Republican Presidential candidate, Mitt Romney (L) with President Barack Obama
The morning after Monday's showdown—the third and final between the candidates—President Barack Obama spent a post-debate rally here accusing Mitt Romney of switching positions on foreign policy and called his ideas "wrong and reckless."
"Last night [Gov. Romney] was all over the map. Did you notice that?" Obama asked the crowd. "During the debate, he said he didn't want more troops in Iraq. But he was caught on video saying it was unthinkable not to leave 20,000 troops in Iraq."
Obama delivered his speech in a packed tennis stadium where he was introduced by West Palm Beach pizza shop owner Scott Van Duzer, who famously wrapped his arms around the president and lifted him off his feet in a bear hug last month.
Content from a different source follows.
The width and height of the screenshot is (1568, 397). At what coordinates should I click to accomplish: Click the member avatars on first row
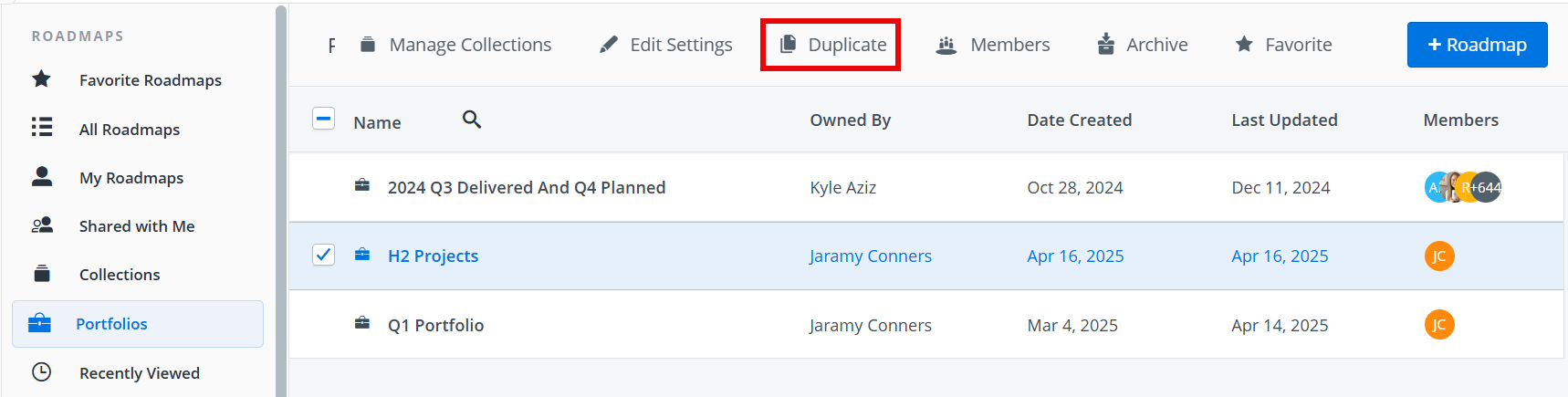pos(1462,187)
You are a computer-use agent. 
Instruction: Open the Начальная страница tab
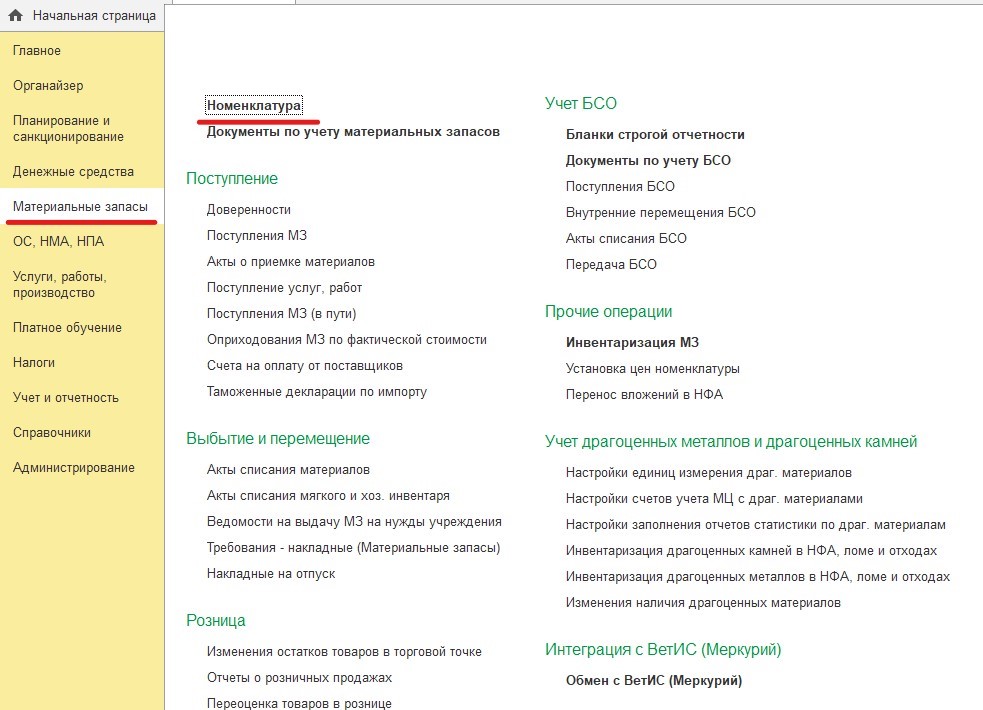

When Obama walked on stage, he and Van Duzer high-fived with both hands and briefly embraced, although the president's feet never left the ground, reports The Ticket.
Obama said that over the course of the campaign, Romney had switched his positions on keeping troops in Afghanistan, America's relationship with Israel, and the decision to kill Osama bin Laden. Obama reiterated the word he coined last week—"Romnesia—which he has been using repeatedly when accusing the GOP challenger of switching positions.
Launching into a Jeff Foxworthy-style routine that replaced the word "redneck" with "Romnesia," Obama said: "If you say that you love American cars during a debate, but you wrote an article entitled 'Let Detroit Go Bankrupt,' you might have Romnesia!
"If you talk about how much you love teachers during a debate, but said just a few weeks ago that we shouldn't hire any more because it won't grow the economy, what do you have?"
"Romnesia!" the crowd shouted.
The president also took time to promote a new campaign booklet, "The New Economic Patriotism," which outlines an economic plan that increases federal government spending and raises taxes on the wealthy. Obama held up the magazine-style pamphlet and told the audience to read it to find out more about what he would do in a second term.
The campaign on Tuesday also released an ad, "Determination," to promote the blueprint, which Obama called his "plan for the next four years." The video basically introduces the topics in the booklet and shows the president speaking directly into the camera, urging viewers to compare his plan to Romney's
"We're not there yet, but we've made real progress," Obama says in the ad. "And the last thing we should do is turn back now."
With two weeks left before Election Day, Obama has a full schedule of swing state campaigning ahead. Immediately following his address here, Obama traveled to Dayton, Ohio for the second of several rallies this week.